The Softlightes

An endearing elixir of melody and sincerity

From the chattering hubbub of industry elites and melodic connoisseurs alike, the buzz on the streets is definitely a Softlightes shaped one. With his heart-on-sleeve adage still in tact, singer Ron Fountenberry’s Californian lilt is tinged with a cheerful and somewhat sleepy haze. Despite having other interviews and a show in LA that evening, he is keen to talk about the production and evolution of the new record.

“We actually recorded it in the bass player’s garage. I also had a little loft bed, so there, and in my closet, it was pretty unromantic actually.” And yet to many, this homely DIY approach is as wildly romantic as the bands moniker suggests they are. “When I named the band and stuff, I realised that I’m not good at jamming, or playing the same chords for like, ten hours.
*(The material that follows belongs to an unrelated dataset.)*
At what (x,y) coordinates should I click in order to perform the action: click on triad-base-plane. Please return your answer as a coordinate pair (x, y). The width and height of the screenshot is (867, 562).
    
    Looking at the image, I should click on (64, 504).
I’m not really good at the hard songs and heavy riffs kinda thing so yeah just ‘soft-lightes’.” He muses for a moment, before admitting: “Yeah, I do really like recording, almost as much as playing live. Even more I think!”

Perhaps this is the point to backtrack a little. The Softlightes fable begins somewhere in the vastness of 2003, when a mutual admiration began between The Incredible Moses Leroy (Fountenberry and bassist Kristian Dunn’s old band) and singer/songwriter Cody Chesnutt. They joined Chesnutts’ sold out club tour, and were spotted by Modular Records’ Steve Pavlovic.

“Yeah, I do really like recording, almost as much as playing live. Even more I think!”

After recruiting drummer Tim Fogarty and pianist Andre Val Baal in 2005, their current form found its final shape. Building upon their mélange of influences, ranging from Duran Duran to New Edition, their debut album ‘Say No To Being Cool, Say Yes To Being Happy’ had reached its sonic realization. This insurgency against style over substance culture is also massively echoed by their music. “When you focus too much on the look, it takes away the honesty of things. I don’t understand why people are so into one genre, most people I know are into all kinds of things so it makes sense that that’s what it’s like. I wanted to make an honest record.”

The simple melodic pleasures of ‘The Microwave Song’ evoke summer days of scampish innocence, before the existential quandaries of impending adolescence got in the way. Allied to the impenetrable ‘Girlkillsbear’, which gleams with fuzzy electronic ardour, it’s no surprise that they’ve built such a rabid following here. Their appreciation for all things British is confirmed when Fountenberry confesses his ardent love for the Super Furry Animals.

As the conversation turns to the band’s Welsh language album ‘Mwng’, Fountenberry confesses: “I don’t know what they’re saying, but I have that record. It’s kinda funny because I always sing along, but I have no idea what they’re saying. He’s [Gruff Rhys] left handed too, so I’m hoping that one day we can bond over that.”

What they also have in common is an endearing elixir of melody and sincerity. And a sound that is unmistakably their own.